===== Data records

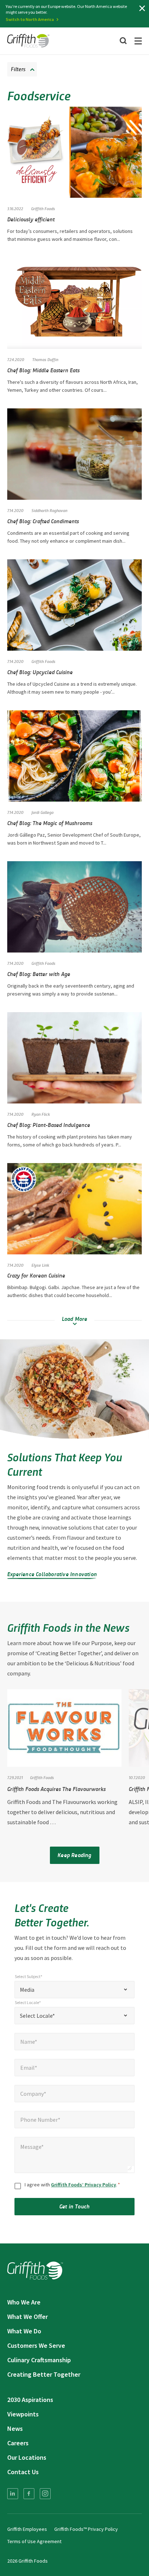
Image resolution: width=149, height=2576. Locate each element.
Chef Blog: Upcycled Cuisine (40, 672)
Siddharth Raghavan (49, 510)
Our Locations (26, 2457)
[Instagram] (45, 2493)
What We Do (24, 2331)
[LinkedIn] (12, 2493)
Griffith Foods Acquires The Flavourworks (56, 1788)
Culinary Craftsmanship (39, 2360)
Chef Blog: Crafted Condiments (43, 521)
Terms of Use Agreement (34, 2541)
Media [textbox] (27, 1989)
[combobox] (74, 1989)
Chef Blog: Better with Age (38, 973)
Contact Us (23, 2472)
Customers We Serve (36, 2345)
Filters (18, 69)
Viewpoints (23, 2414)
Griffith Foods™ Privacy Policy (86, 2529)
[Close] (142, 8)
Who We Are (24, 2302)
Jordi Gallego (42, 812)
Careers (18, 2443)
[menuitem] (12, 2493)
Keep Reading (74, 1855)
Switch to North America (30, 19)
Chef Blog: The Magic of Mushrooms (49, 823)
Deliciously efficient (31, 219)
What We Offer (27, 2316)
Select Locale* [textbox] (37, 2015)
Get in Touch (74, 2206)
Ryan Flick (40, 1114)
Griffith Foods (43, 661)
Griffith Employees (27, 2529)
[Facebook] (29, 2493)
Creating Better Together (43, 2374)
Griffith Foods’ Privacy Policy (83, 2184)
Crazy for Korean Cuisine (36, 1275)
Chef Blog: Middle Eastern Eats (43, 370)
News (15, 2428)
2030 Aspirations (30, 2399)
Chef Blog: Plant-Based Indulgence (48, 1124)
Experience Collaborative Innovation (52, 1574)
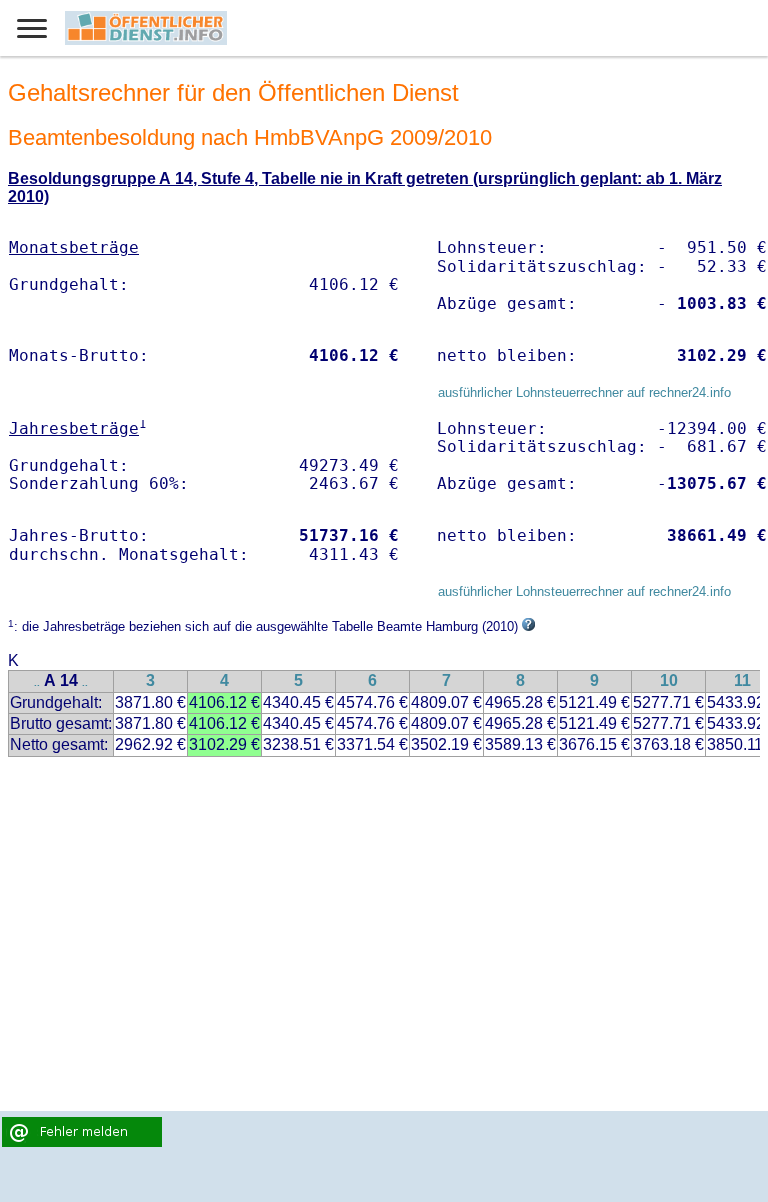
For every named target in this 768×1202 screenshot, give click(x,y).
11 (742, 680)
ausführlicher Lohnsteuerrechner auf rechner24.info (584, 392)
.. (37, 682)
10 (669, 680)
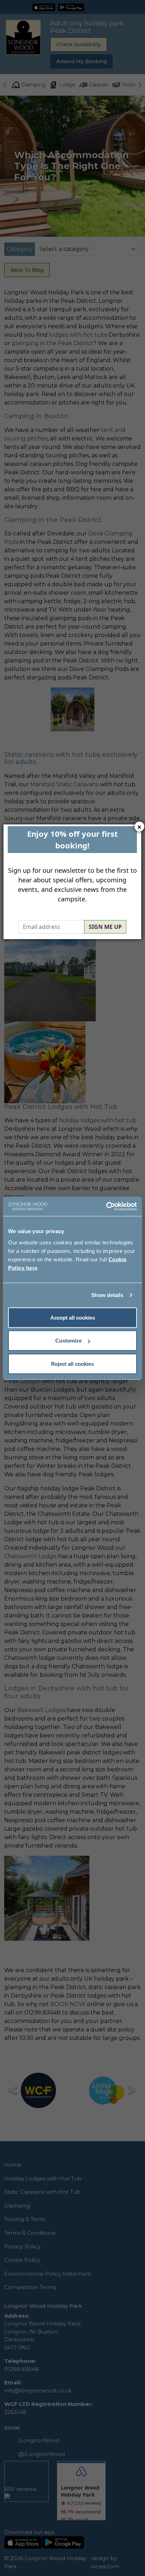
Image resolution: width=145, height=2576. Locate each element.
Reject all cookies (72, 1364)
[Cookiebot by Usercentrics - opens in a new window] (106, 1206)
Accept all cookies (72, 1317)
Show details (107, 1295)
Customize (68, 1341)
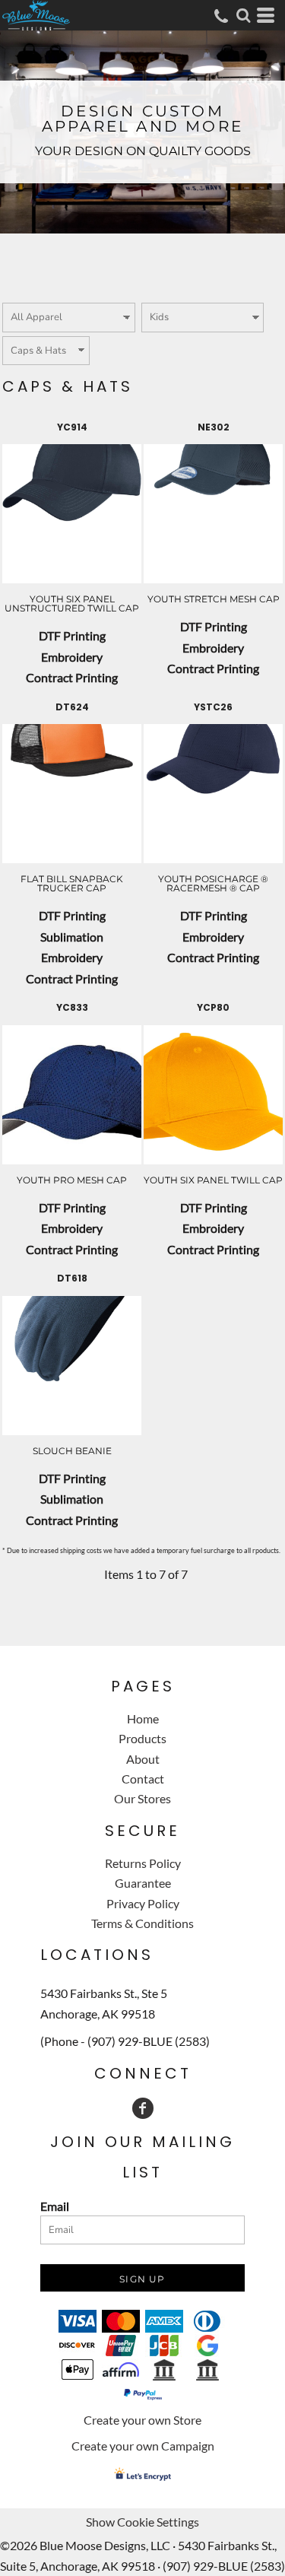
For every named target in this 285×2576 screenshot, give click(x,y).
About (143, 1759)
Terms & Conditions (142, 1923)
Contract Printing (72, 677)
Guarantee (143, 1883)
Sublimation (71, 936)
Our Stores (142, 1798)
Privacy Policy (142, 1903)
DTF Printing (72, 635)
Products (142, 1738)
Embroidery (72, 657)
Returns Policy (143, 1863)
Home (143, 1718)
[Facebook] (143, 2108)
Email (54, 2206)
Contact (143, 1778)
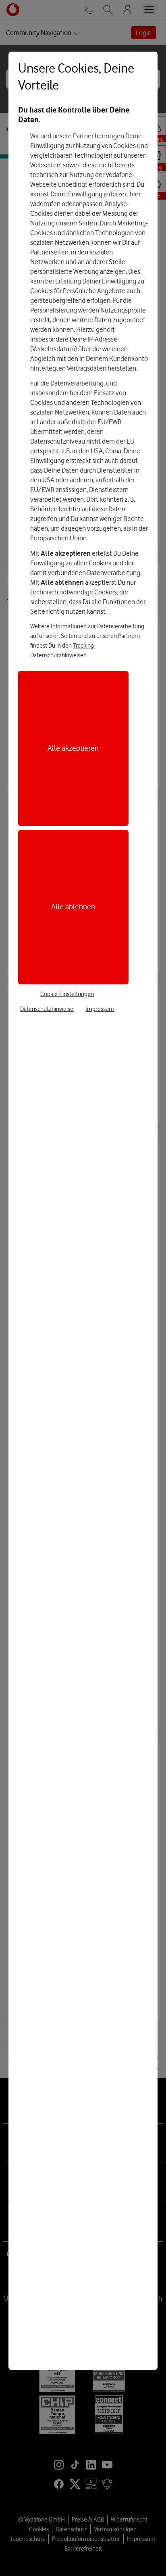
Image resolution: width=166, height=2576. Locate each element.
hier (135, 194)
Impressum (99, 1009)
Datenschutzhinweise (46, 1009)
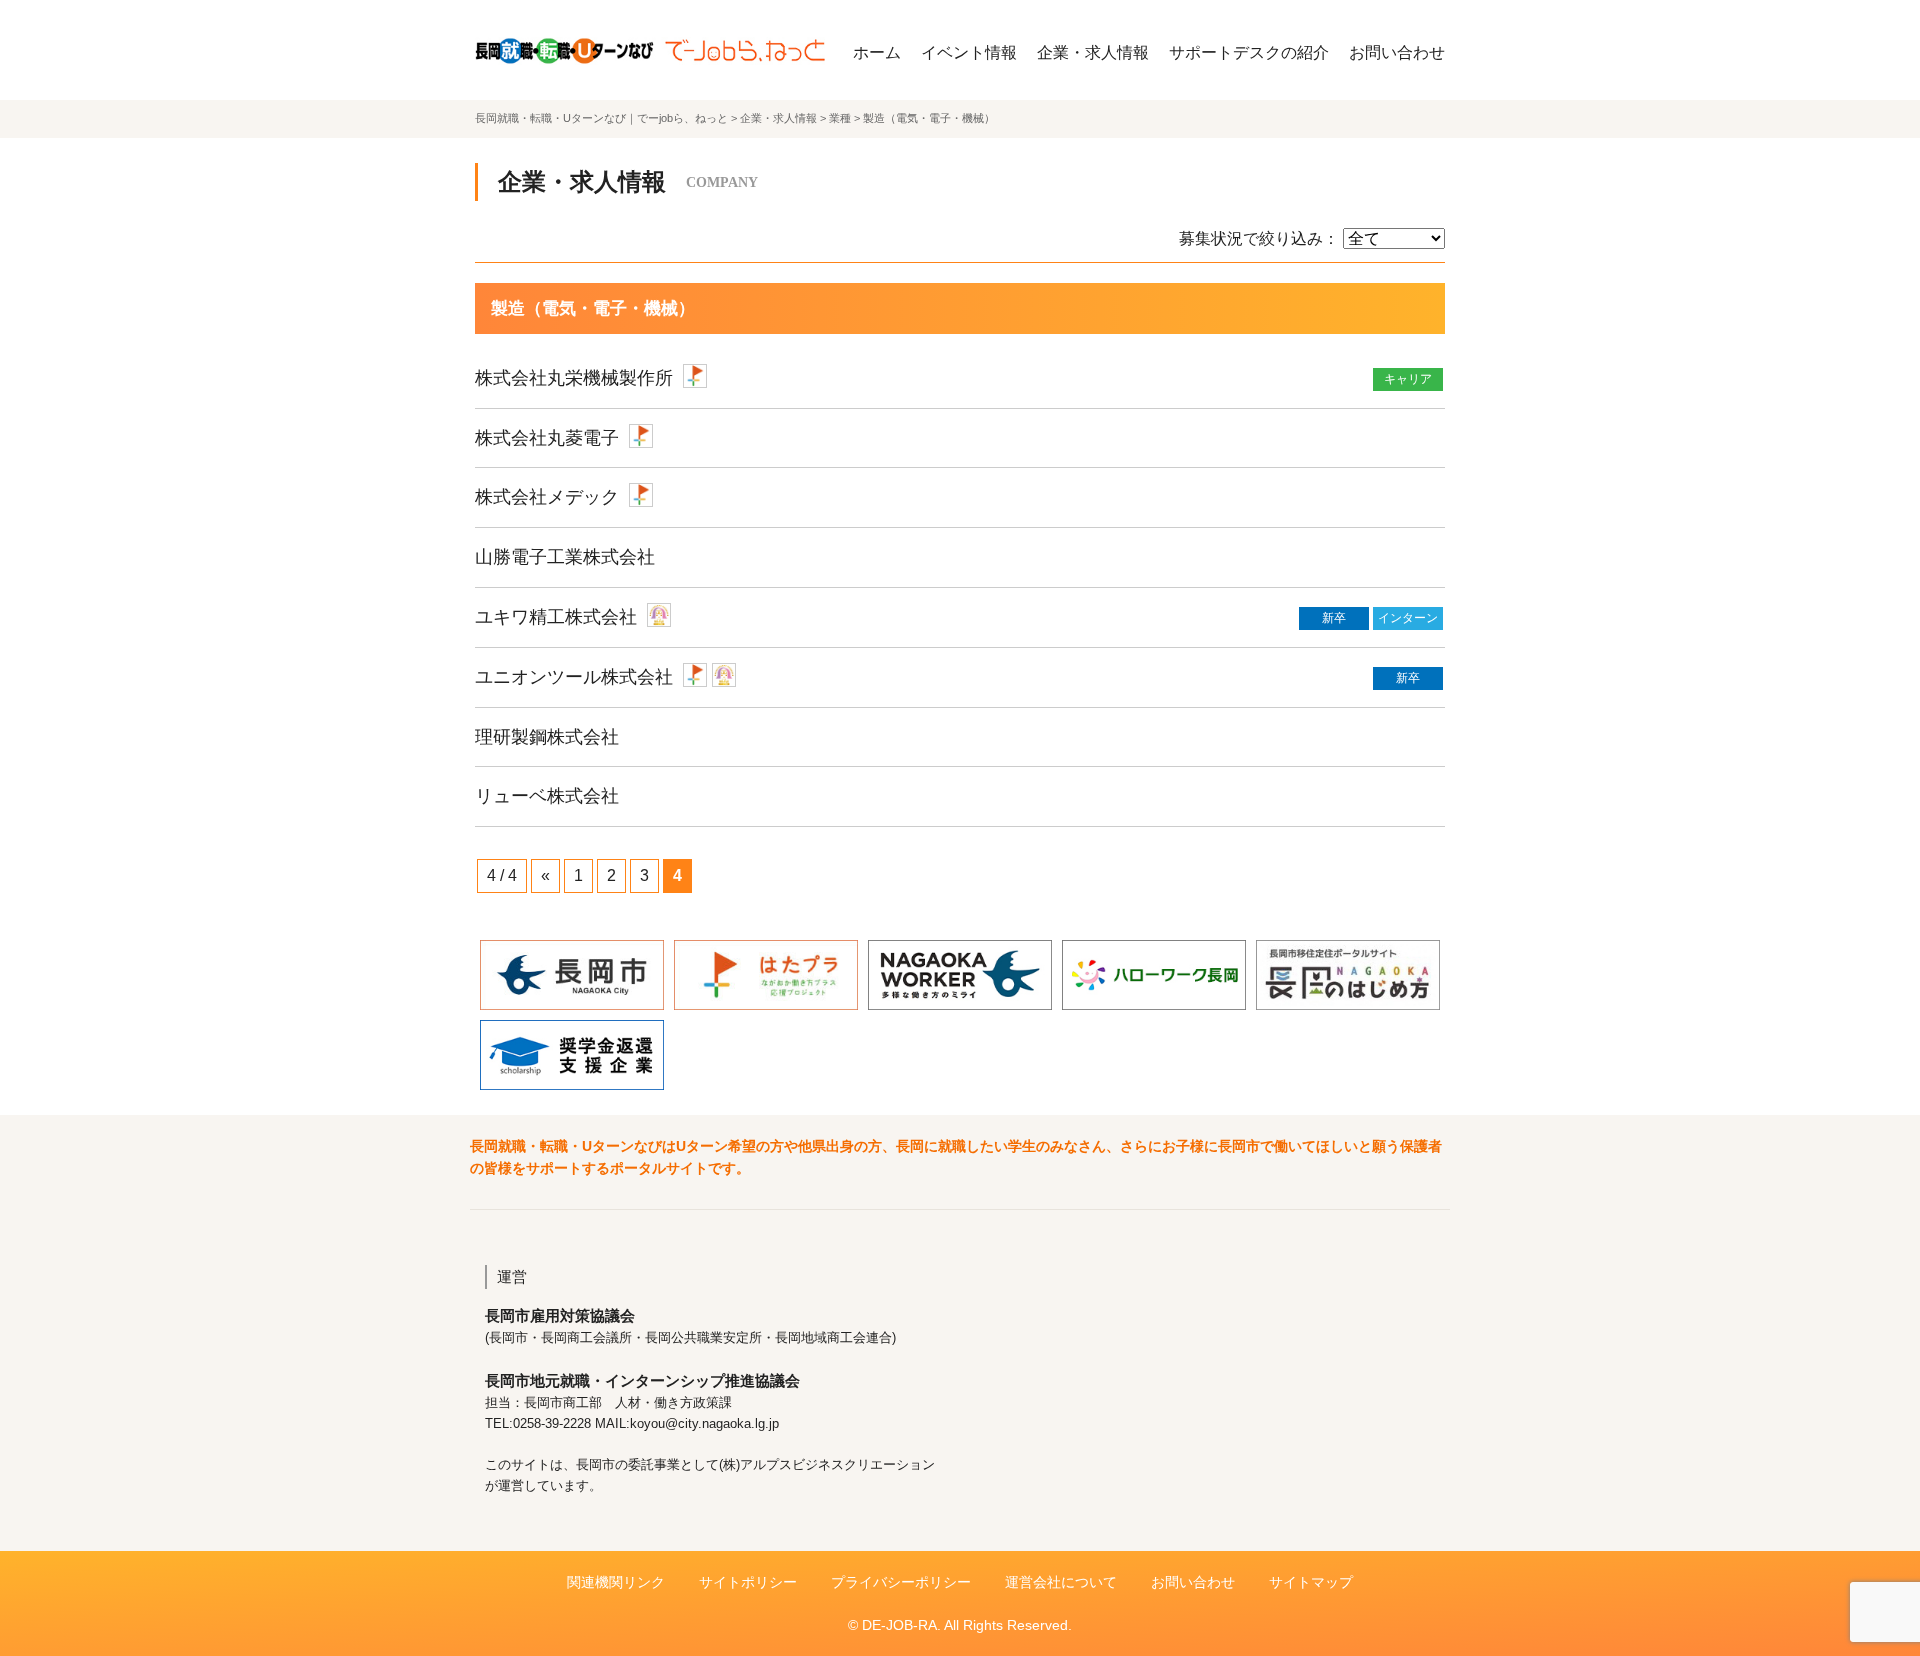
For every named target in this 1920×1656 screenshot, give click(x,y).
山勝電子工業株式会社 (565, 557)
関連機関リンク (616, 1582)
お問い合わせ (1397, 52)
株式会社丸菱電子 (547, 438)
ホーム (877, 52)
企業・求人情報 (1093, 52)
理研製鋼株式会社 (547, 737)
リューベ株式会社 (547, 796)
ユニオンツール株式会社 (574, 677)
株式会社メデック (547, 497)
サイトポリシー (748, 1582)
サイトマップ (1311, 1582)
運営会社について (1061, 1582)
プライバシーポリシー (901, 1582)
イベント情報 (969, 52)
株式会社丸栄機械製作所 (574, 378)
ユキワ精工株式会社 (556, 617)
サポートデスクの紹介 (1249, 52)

==========

### Problem description
Find every line of the data that includes the string "target". Copy each of those lines.

### Result
For every named target in this 768×1202 screenshot, give click(x,y).
For every named target in this 285×2576 screenshot, give click(x,y).
For every named target in this 1920×1656 screenshot, give click(x,y).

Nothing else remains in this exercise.